Media

Media Studies

Trust Curriculum Intent

Our mission is to provide a cradle to career education that allows our children to enjoy lives of choice and opportunity. By the age of 18, we want every child to have the option of university or a high quality alternative. 

Subject Curriculum Intent

Media Studies at Brigshaw teaches pupils seeks to develop in its students a creative passion to contribute positive and exciting media products towards the industry: both through GCSE and A Level coursework as well as through industry links to encourage career uptake within the sector.

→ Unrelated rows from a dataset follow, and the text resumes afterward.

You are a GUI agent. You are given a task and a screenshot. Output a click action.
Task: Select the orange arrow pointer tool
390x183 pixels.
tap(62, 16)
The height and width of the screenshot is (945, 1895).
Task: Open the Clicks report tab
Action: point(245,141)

Media studies is also increasingly vital for students to have a clearer understanding of how media influence works: of how media institutions can shape messages which may or may not be biased; of how different audiences are likely to respond to messages in different ways and of how crucial it is to be able to process messages from multiple sources in order to arrive at their own informed opinion. In media studies, through our study of a wide range of texts from television, film, radio, print and online media, we aim to support our students in all of this in order for them to become critical, creative and independent thinkers. By building our curriculum around the media framework areas of media language representation, audience and institution and by spiralling through these four areas with each text we encounter, students are able to understand a text’s purpose and potential impacts with increasing independence and insight, preparing them for an adult world saturated by media messaging.

Curriculum Principles

  • Backwards planning is approached in the media curriculum by the careful selection and sequencing of the media texts.  Knowledge of the four framework areas, by Year 13, is deep and broad concerning theory, context and of how to apply both to textual analysis. Similarly, our expectation of technical control and creativity when producing media products rivals industry standards in year 13. In both cases, what is needed at this level is carefully mapped backwards so that knowledge within each of the four framework areas and creative ability accumulates across the KS4 and KS5 course.
  • Long term memory is developed in the media curriculum through revisiting key concepts across the four framework areas with every new text we encounter. Low stakes quizzing and end of topic tests assess recent and iterative knowledge to consolidate a deeper understanding.   Formative assessment in day to day lessons and less regular summative assessment captures current and previous knowledge and allows the teaching team to respond. 
  • Cognitive psychology principles are addressed in the media curriculum through the regular and planned provision of independent retrieval in the form of silent starters and the subsequent self assessment and correction. Lessons place an increasing emphasis on independent practice to develop metacognitive planning, doing and reviewing skills and we ensure success in these sections through “I, we, you” lesson planning with clear outcomes and success criteria.  Students are required to “think hard” during their lessons and student attention is carefully guided by the teacher so that lesson objectives are met effectively.  

What will this look like at implementation?

Please use the links to explore how our curriculum looks, for each year group, as a result of these guiding principles

How can you support students’ learning from home?

When reading, watching or listening to the news, start discussions about how a story is being presented and whether the report shows any bias. How do you know?

When encountering an advert online, on television or in print, ask how a product or person is being represented and why

Visit the Science and Media Museum in Bradford and learn about how the media sector and its products has evolved over time.